- Born: 25 December 1950 Stockport, Cheshire, England
- Died: 17 May 1982 (aged 31) North East Ridge, Mount Everest, Tibet
- Occupation: Mountaineer

= Peter Boardman =

English mountaineer

Peter Boardman (25 December 1950 – 17 May 1982) was an English mountaineer and author. He is best known for a series of bold and lightweight expeditions to the Himalayas, often in partnership with Joe Tasker, and for his contribution to mountain literature. Boardman and Tasker died on the North East Ridge of Mount Everest in 1982. The Boardman Tasker Prize for Mountain Literature was established in their memory.

==Early life and education==
Boardman was born in Stockport, Cheshire, England, the youngest son of Alan Howe Boardman (1920–1979) and Dorothy Boardman (1923–2007). He attended Stockport Grammar School from 1956 to 1969, going on school trips to Corsica in 1964 and 1965, and to the Swabian Alps in 1966. Boardman first began climbing with school friends at Windgather Rocks in the Peak District National Park. After joining the Mynydd Climbing Club in 1966, Boardman's climbing progressed quickly and he went on to climb in the Pennine Alps in 1968.

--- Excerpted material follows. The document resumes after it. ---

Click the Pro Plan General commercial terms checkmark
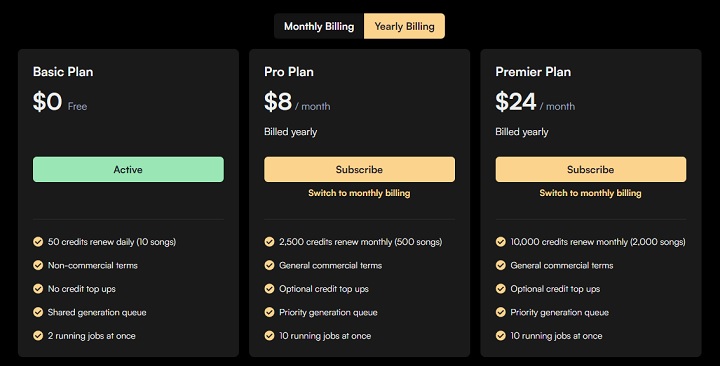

From 1969 to 1972, Boardman studied English at the University of Nottingham where he was President of the Mountaineering Club from 1971 to 1972. While at university Boardman climbed extensively in Britain and Europe and embarked on his first expedition, to Afghanistan, in 1972. After Nottingham, Boardman obtained a Postgraduate Certificate in Education (English and outdoor activities) from the University College of North Wales in 1973.

==Personal life==
Boardman married Hilary Collins in August 1980. They first met in 1974 when Hilary attended a course at Glenmore Lodge instructed by Boardman. After the Changabang expedition in 1976 Hilary arranged for Boardman to give a slide show at Belper High School where she was the teacher responsible for outdoor activities. Soon after they began climbing together in Derbyshire and Scotland. Hilary shared Boardman's passion for mountains and they climbed together on Kilimanjaro, Mount Kenya and Carstensz Pyramid. Hilary left Britain to take up a teaching position in Switzerland where she was later joined by Boardman when he took over as Director of the International School of Mountaineering in Leysin.

==Career==
With his postgraduate qualification, and climbing and mountaineering experience, Boardman was set on the path to becoming a professional mountaineer. In 1973, he became an instructor at Glenmore Lodge, Aviemore. He moved on to become the National Officer at the British Mountaineering Council in 1975. In 1978 Boardman took over as Director of the International School of Mountaineering in Leysin, Switzerland, after Dougal Haston's death, a position he held until his own death in 1982.
Other positions and qualifications held by Boardman include:
- Mountain Guide Carnet – September 1977.
- Vice-president, British Mountaineering Council. Elected in 1979.
- President, Association of British Mountain Guides. Elected in 1979.

==Mountaineering==
===Europe===
Boardman climbed extensively in Europe throughout his career. His early climbs included:
- 1970 Petit Dru, SW Pillar
- 1971 First British ascents of the North Face Direct of the Olan, WNW face of Pic Sans Nom and SW face of Aiguille de Sialouze. Boardman also climbed the north face of the Matterhorn, and met Joe Tasker and Dick Renshaw for the first time on the North Spur of the Droites.
- 1973 First British ascents of the North Face of the Nesthorn and the North Face Direct of the Lauterbrunnen Breithorn.

===Hindu Kush, 1972===
Boardman's first expedition outside Europe was with fellow members of the Nottingham University Mountaineering Club who drove overland to the Hindu Kush in Afghanistan in the summer of 1972. A training climb on the North Face of Koh-i-Khaaik (5,860m) turned into an epic when the climbers underestimated the difficulty of the Face, taking longer than planned to reach the summit and necessitating a 50-mile walk back to Base Camp. Their main objective, the unclimbed North Face of Koh-i-Mondi (6,234m), was climbed relatively uneventfully. In all, expedition members climbed five new peaks and five new routes.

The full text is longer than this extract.